WRITTEN REQUEST
Reproduce verbatim the lines from the one containing "Viewport: 1440px width, 840px" through the end of the records, including both ends.

RECORDS
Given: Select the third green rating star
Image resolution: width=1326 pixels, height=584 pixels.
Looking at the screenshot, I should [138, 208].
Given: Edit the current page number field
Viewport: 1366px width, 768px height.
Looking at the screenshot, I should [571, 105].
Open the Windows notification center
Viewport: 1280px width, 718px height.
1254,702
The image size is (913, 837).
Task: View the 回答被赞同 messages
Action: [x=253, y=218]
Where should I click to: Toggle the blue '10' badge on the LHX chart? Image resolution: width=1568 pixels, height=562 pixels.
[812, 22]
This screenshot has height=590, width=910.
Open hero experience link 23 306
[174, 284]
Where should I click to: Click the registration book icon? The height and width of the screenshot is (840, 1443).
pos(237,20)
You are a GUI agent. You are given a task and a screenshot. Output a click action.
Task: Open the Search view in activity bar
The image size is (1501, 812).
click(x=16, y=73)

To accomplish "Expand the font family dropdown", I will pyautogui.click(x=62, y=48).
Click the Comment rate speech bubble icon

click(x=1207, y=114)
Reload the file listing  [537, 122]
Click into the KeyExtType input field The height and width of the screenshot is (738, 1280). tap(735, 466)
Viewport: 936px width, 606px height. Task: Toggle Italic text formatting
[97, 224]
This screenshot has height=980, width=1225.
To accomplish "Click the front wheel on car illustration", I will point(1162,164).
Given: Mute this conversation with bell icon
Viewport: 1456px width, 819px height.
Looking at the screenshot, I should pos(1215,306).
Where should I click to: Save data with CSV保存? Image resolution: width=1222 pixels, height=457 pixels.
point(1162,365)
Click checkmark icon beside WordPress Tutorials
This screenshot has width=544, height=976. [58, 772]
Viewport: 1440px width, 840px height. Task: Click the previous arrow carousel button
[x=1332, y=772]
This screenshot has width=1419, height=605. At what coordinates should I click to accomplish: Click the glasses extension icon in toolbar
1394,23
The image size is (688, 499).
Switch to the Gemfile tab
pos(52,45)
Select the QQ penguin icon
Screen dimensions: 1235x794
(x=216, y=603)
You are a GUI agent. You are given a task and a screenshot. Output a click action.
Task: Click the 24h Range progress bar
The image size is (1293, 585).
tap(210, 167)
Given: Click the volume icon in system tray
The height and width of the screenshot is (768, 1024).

EXERCISE ANSWER
Viewport: 1440px width, 840px height. Task: Click the previous arrow carousel button
[x=1332, y=772]
This screenshot has width=1419, height=605. At what coordinates should I click to accomplish: Click the glasses extension icon in toolbar
1394,23
The image size is (688, 499).
Switch to the Gemfile tab
pos(52,45)
Select the QQ penguin icon
Screen dimensions: 1235x794
(x=216, y=603)
You are a GUI agent. You are given a task and a screenshot. Output a click action.
Task: Click the 24h Range progress bar
The image size is (1293, 585).
tap(210, 167)
Given: Click the volume icon in system tray
The height and width of the screenshot is (768, 1024).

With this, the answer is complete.